Un sud-est caldo e umido nato sul Nord Africa, lo scirocco trasporta spesso sabbia del Sahara che vela il cielo e ricopre tutto in coperta di una fine polvere rossa. Alza un grande mare lungo da sud, abbassa la visibilità e spesso precede il passaggio di un fronte con pioggia. Raggiunge gran parte del Mediterraneo centrale e meridionale.

Ostro

Un sud caldo e umido, spesso anticipatore di un peggioramento. Meno protagonista dello scirocco, ma da notare quando compare in una previsione davanti a un fronte.

I venti da ovest

Libeccio

Un sud-ovest forte e a raffiche — il vento dominante di cattivo tempo sulle coste occidentali d'Italia, della Corsica e della Sardegna. Con un lungo fetch da sud-ovest, il libeccio alza in fretta un mare corto e ripido ed è un motivo frequente per restare in porto sul Tirreno.

Levante e Ponente

Il levante è un est umido che si forma nello stretto di Gibilterra e nel mar di Alboran, famoso per la fascia di nubi che stende sulla Rocca di Gibilterra; può incanalarsi nello stretto con forza reale. Il ponente è il suo opposto — un ovest in genere più mite sul Mediterraneo occidentale.

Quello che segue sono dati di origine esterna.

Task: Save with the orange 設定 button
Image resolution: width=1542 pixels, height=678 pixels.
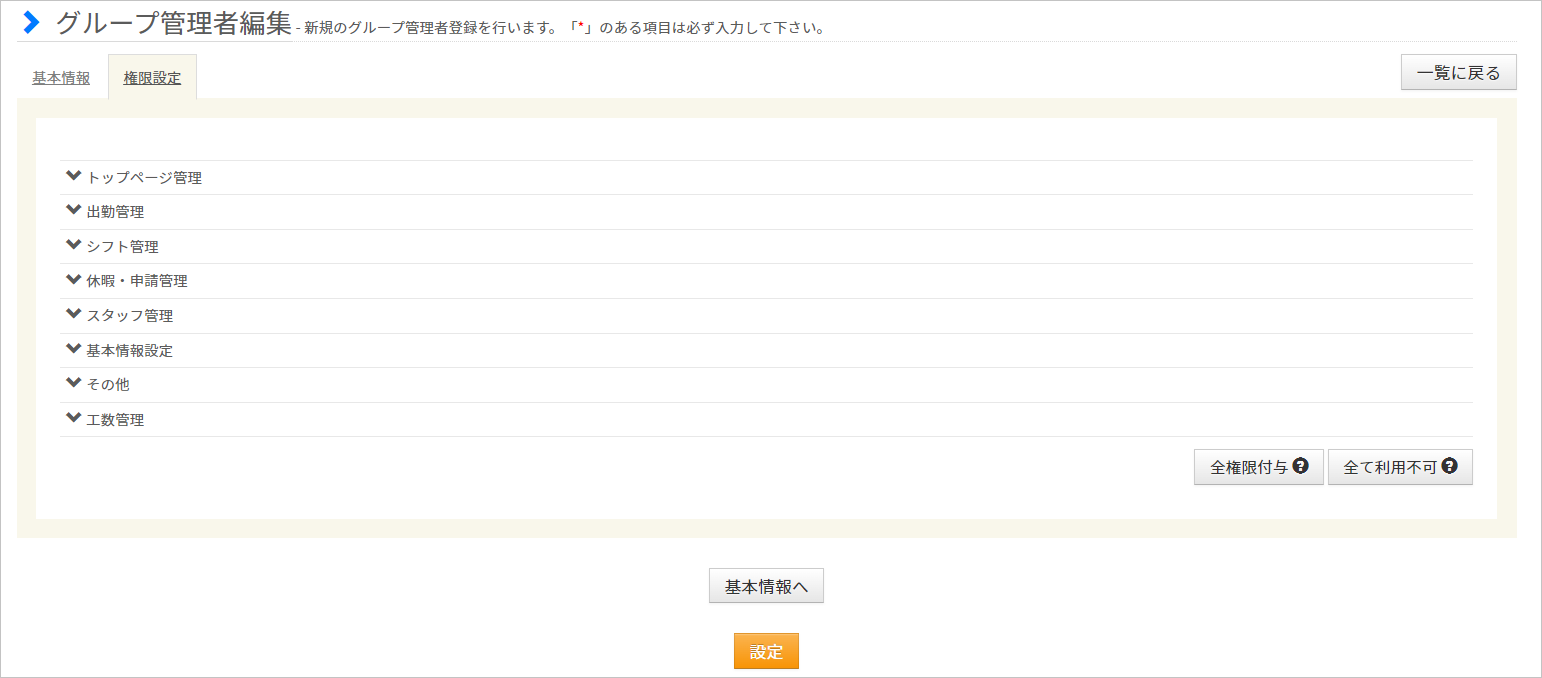Action: point(766,651)
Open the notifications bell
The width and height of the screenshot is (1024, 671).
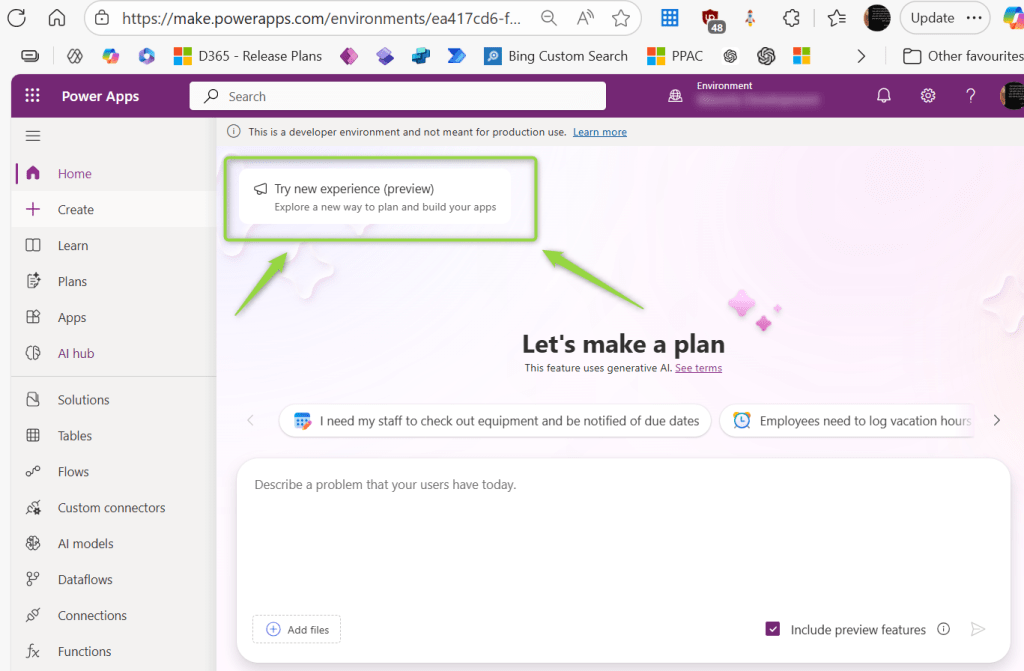click(x=884, y=96)
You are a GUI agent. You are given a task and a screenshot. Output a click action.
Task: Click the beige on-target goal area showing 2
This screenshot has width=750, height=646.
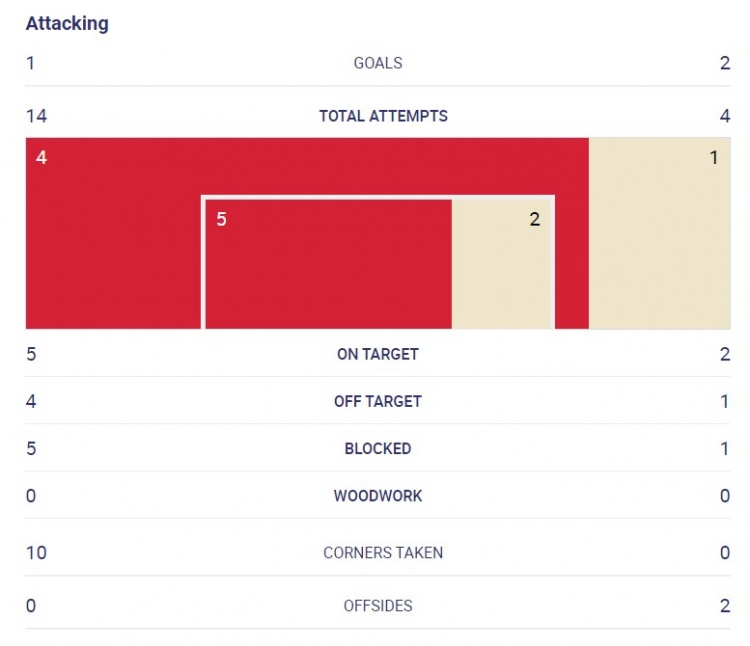click(x=501, y=264)
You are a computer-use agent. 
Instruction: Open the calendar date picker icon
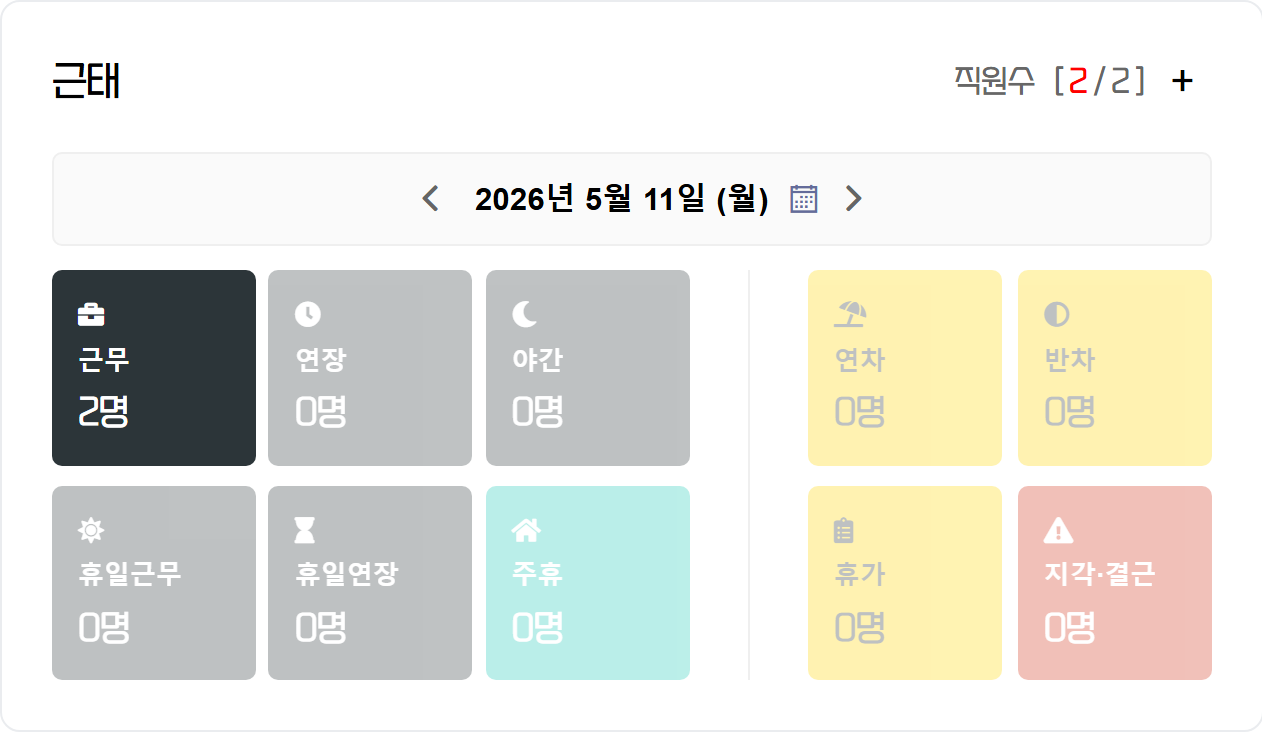[x=804, y=199]
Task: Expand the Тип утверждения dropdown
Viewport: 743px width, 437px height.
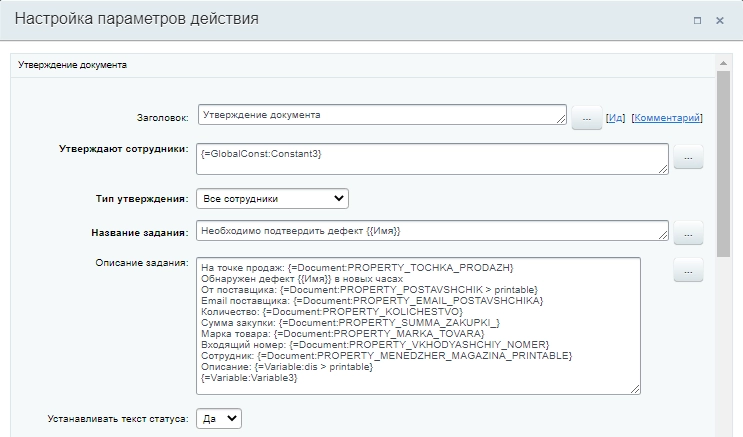Action: 272,198
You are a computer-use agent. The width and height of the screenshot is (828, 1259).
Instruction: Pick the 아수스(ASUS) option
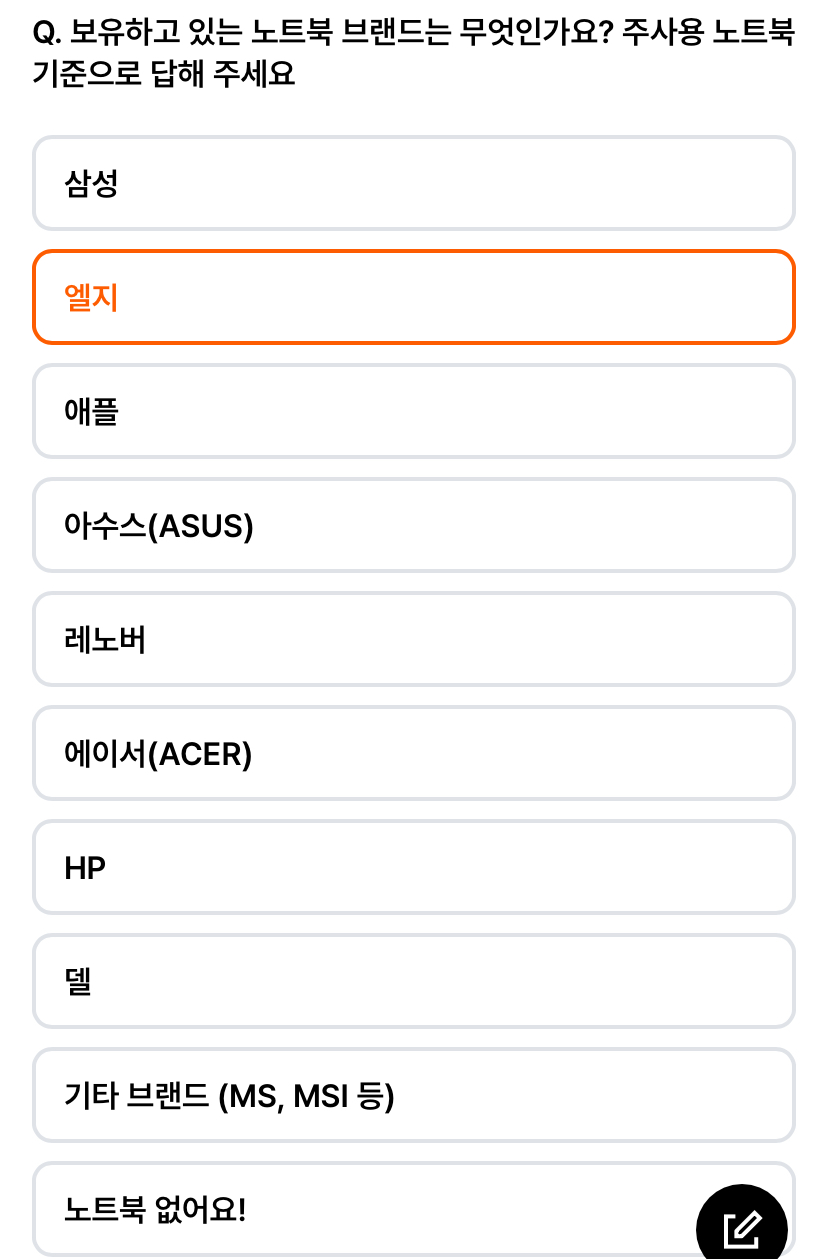point(414,525)
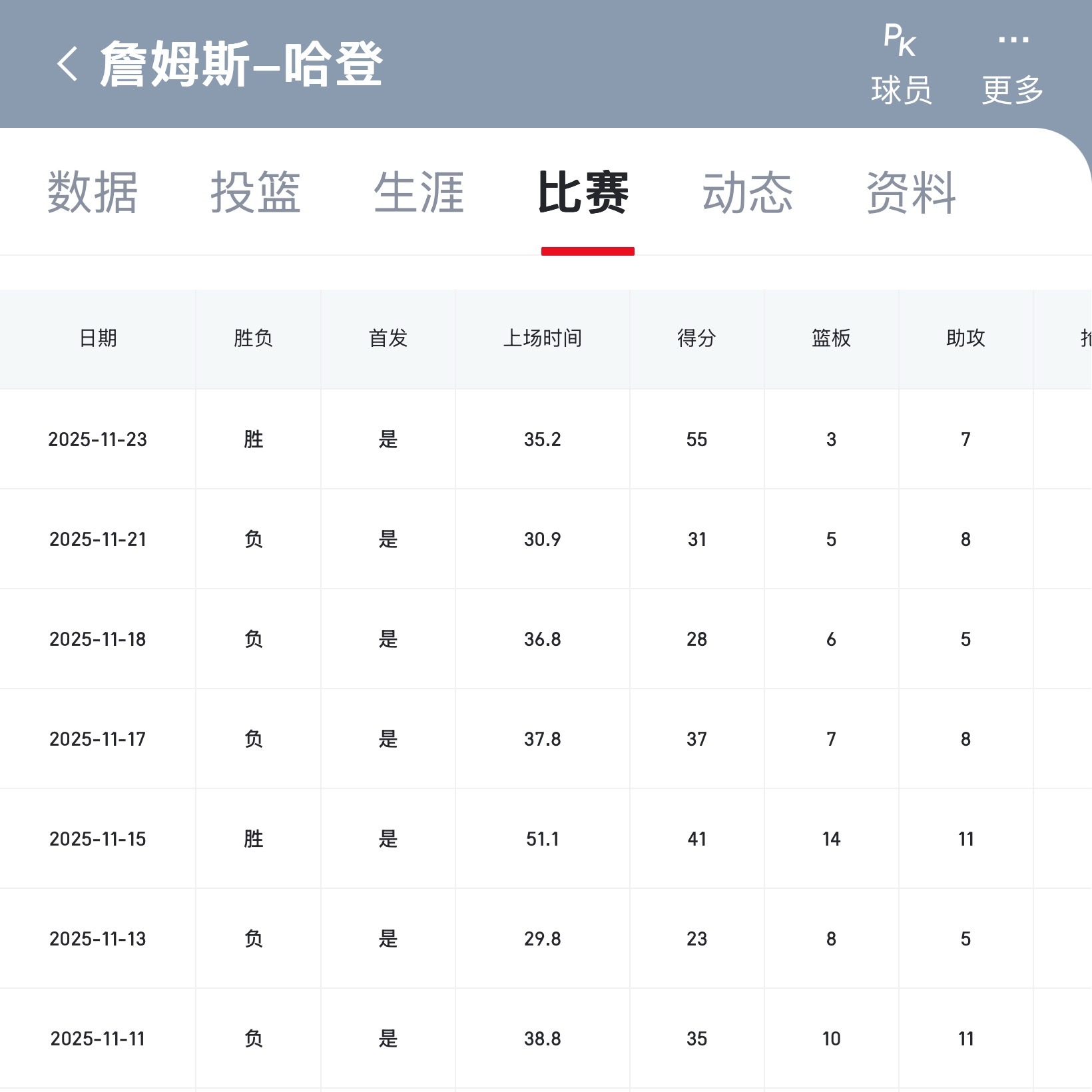This screenshot has height=1092, width=1092.
Task: Click the 上场时间 column header
Action: [x=543, y=338]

Come leggere i venti del Mediterraneo per un esco / non esco

  • Il nome ti dice il mare, non solo la velocità. Venti nodi di libeccio contro una costa occidentale sono un giorno molto diverso da venti nodi di ponente.
  • Guarda la tendenza e la stagione. Il maestrale e il meltemi rinforzano nel pomeriggio — il mattino è spesso la tua finestra.
  • Attento alle accelerazioni. I venti del Mediterraneo accelerano attorno ai capi, negli stretti e tra le isole. Il vento locale può superare di molto la previsione di zona.
  • Un cielo sereno non è sicurezza. Maestrale e bora soffiano più forte sotto cielo azzurro — il giorno dall'aria tranquilla è proprio la trappola.
Dalla previsione di zona al tuo porto

Una previsione di zona dice "NO 15-25 nodi". Una previsione puntuale per il tuo porto e il tuo orario di partenza esatti ti dice se il maestrale rinforza prima o dopo che sei rientrato in banchina. SeaLegsAI aggiunge vento, altezza d'onda e periodo d'onda puntuali per il luogo e l'ora esatti della tua uscita — così il vento con un nome nella previsione diventa un chiaro esco / non esco per la tua uscita.

In sintesi

  • I venti del Mediterraneo hanno un nome perché ciascuno significa uno stato del mare diverso, non solo un'altra velocità.
  • I venti pericolosi da nord: maestrale e tramontana (Med occidentale), bora (Adriatico), grecale (Med centrale e Malta), meltemi (Egeo, estate).
  • I venti caldi da sud: scirocco e ostro — caldo, foschia, mare lungo da sud, spesso un fronte dietro.
  • I venti da ovest: libeccio (forte, mare ripido sulle coste occidentali), levante (lo stretto), ponente (più mite). Rinforzano in fretta, accelerano col rilievo e soffiano forte sotto cielo sereno — leggi il nome e una previsione puntuale per il tuo posto esatto, non solo la velocità del vento di zona.